I don't know what is the secret of success, but the secret of failure is trying to please the world!


----------



## freelanderuk (8 Dec 2011)

on a five foot tank trying to count 6 bubbles a second , it was way to fast with water , i left my reg and pressure the same and just added the glycerine , larger bubbles seamed to be emitted from the tube in the bubble counter and slower, my drop checkers where the same colour , i now get 3 bubbles per second


----------



## foxfish (8 Dec 2011)

Interesting concept, I am trying to think of any issues that might arise but without further knowledge, glycerin sounds like a good idea to me.


----------



## Stu Worrall (8 Dec 2011)

I used to have a Sera Bubble counter that was semi sealed with Glycerin so its not a new thing and it wont affect your co2 delivery so not sure why people are saying this.  Every bubble counter is different so will produce different sized bubbles at different rates anyway?  You should be using a co2 indicator to get green/lime green to check your co2 anyway?


----------



## ghostsword (8 Dec 2011)

stuworrall said:
			
		

> I used to have a Sera Bubble counter that was semi sealed with Glycerin so its not a new thing and it wont affect your co2 delivery so not sure why people are saying this.  Every bubble counter is different so will produce different sized bubbles at different rates anyway?  You should be using a co2 indicator to get green/lime green to check your co2 anyway?

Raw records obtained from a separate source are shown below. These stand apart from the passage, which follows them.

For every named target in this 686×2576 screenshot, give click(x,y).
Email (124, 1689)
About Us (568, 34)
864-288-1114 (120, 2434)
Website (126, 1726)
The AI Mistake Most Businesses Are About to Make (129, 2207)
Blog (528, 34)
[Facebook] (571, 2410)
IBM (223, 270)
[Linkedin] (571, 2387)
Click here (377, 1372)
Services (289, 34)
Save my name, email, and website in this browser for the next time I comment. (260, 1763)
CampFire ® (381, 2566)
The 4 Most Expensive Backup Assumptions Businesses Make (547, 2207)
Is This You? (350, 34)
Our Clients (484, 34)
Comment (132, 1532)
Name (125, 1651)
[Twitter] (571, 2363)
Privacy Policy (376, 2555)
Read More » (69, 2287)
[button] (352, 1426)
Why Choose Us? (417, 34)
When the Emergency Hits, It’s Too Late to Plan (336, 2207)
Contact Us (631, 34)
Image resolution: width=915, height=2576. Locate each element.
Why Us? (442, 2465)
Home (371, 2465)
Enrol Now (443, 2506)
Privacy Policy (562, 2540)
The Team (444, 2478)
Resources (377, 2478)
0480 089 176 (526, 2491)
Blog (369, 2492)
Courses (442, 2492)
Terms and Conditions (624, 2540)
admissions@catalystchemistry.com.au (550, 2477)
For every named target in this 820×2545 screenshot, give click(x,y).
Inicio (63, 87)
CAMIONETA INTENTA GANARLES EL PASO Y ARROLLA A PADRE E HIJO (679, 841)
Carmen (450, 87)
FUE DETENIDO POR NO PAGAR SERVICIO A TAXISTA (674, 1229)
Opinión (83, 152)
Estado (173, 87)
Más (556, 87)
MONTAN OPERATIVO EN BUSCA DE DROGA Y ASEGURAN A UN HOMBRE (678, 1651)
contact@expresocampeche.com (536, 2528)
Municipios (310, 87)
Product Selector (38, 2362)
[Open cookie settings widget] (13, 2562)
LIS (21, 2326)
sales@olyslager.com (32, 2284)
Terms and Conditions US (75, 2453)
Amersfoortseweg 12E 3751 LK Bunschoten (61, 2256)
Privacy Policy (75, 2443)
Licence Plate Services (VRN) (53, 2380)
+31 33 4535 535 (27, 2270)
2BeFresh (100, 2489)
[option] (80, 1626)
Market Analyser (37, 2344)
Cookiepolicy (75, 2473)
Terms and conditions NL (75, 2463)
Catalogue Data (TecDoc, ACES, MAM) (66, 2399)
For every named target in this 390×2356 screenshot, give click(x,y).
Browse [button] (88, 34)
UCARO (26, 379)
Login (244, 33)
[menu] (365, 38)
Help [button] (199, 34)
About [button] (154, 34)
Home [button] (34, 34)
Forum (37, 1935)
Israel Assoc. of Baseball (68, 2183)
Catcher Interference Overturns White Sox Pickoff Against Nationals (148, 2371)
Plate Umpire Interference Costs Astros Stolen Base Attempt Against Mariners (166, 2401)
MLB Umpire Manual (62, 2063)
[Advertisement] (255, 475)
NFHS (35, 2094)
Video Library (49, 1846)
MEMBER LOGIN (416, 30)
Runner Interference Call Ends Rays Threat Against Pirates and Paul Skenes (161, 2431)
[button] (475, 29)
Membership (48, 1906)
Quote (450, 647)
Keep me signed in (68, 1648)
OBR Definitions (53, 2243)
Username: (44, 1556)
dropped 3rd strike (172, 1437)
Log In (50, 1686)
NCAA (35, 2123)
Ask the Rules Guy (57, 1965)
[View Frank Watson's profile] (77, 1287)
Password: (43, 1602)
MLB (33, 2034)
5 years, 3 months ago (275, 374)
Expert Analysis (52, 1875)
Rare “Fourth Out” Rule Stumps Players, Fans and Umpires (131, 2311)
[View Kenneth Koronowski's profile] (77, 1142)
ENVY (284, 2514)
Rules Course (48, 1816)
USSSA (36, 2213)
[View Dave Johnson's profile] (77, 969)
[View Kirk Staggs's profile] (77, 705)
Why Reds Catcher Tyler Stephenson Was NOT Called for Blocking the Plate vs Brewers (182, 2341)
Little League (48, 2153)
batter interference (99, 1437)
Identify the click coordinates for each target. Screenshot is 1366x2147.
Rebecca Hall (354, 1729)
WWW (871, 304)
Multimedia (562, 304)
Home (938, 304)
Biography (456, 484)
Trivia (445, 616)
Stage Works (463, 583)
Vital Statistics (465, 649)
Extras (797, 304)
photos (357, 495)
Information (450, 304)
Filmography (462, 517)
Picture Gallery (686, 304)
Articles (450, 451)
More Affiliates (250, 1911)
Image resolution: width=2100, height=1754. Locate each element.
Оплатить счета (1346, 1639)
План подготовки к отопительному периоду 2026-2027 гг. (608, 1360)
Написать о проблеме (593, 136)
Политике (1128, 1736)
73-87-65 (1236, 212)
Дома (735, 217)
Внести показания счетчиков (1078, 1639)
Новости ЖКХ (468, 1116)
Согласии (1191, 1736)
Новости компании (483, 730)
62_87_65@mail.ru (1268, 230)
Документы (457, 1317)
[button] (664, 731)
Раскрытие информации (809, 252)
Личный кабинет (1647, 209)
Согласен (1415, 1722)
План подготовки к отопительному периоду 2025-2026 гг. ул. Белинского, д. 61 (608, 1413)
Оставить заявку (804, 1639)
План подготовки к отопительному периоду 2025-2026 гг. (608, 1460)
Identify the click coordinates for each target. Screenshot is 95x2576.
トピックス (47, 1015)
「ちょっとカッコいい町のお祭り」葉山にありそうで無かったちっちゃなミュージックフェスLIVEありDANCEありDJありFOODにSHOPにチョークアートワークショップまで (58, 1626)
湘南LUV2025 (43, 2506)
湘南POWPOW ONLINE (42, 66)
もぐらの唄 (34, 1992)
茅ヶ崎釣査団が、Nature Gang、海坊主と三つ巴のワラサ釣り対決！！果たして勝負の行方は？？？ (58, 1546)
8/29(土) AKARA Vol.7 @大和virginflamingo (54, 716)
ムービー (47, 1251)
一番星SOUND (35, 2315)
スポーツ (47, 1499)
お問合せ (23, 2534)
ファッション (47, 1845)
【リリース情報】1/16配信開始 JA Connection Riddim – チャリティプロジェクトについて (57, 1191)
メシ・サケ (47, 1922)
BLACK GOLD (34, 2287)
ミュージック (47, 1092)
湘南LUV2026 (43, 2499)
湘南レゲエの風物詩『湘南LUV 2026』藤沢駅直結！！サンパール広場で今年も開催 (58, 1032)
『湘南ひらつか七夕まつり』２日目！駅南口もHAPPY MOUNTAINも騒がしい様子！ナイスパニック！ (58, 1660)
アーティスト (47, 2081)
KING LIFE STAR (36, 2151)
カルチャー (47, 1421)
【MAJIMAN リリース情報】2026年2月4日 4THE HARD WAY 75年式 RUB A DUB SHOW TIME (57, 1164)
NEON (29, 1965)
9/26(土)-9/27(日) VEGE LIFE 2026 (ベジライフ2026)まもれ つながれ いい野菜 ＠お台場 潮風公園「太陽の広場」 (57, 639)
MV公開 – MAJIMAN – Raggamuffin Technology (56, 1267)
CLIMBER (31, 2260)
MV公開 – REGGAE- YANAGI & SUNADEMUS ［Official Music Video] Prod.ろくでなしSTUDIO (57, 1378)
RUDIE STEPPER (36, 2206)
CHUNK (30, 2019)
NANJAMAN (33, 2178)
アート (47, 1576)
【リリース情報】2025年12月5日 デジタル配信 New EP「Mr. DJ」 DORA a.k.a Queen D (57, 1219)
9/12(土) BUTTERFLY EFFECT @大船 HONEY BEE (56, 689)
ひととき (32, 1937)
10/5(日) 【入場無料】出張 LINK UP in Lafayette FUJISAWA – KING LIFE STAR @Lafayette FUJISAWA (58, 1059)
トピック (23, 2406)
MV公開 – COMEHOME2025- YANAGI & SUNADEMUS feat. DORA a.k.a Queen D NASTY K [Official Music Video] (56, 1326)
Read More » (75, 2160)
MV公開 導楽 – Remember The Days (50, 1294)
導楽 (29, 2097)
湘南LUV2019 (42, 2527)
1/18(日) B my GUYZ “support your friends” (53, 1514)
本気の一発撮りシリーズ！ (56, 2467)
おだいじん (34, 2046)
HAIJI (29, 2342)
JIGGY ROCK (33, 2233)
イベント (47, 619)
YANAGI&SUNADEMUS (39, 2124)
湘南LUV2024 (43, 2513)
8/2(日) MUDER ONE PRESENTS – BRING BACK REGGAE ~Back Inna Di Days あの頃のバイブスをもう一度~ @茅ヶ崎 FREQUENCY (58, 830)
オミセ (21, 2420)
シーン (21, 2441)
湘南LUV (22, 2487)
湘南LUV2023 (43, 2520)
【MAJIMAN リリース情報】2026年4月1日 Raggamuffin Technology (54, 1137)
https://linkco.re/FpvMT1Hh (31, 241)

Correct, very good point, each bubble counter is different, and the bubbles per second really don't mean much on the wider sense, only a personal measure of how much co2 you are dosing on your tank. 


___________________________

I don't know what is the secret of success, but the secret of failure is trying to please the world!


----------



## AverageWhiteBloke (8 Dec 2011)

I've seen youtube videos with some gloopy mixture in the bubble counter, the bubbles seemed to be going slower because they were larger than when used with water. Even at that though 6BPS sounds like a lot of co2 to be putting in the tank. My tank is rubbish at holding co2 and gases it out with the wet/dry filter and I manage to maintain a reasonably good dc on about 2/3 bps but again that all depends on the size of the bubbles in the DC. How longs a piece of string, like you say it's just a personal ref as oppose to a means of what's going in the tank to let you know whether that little turn you just did on the needle valve actually equated to something.

The Dc's in the same boat as well depending on how accurate the 4dkh mix is, its positioning in the aquarium and how much co2 is getting put in it straight from the diffuser.


----------



## freelanderuk (8 Dec 2011)

6bps was only on one bubble counter , i had twin up atomizers fitted , 1 on each filter with 6bps on each out let and my drop checkers where lime green,  the  glycerine has helped only in the fact that i now have the ability to count bubbles and use this when i change bottles or as i have just done and gone to twin co2 reactors


----------



## AverageWhiteBloke (8 Dec 2011)

Twin diffusers that would explain it


----------



## freelanderuk (8 Dec 2011)

and twin bubble counters


----------



## AverageWhiteBloke (8 Dec 2011)

Doubling up on everything could possibly mean having the co2 twice as fast giving each about 3 bps to each but that's just a stab in the dark.   Back on topic, I have seen something about mixing glucose with water to put in the bubble counter, sounds like a bit of a nightmare to clean though when it gets gammy.


----------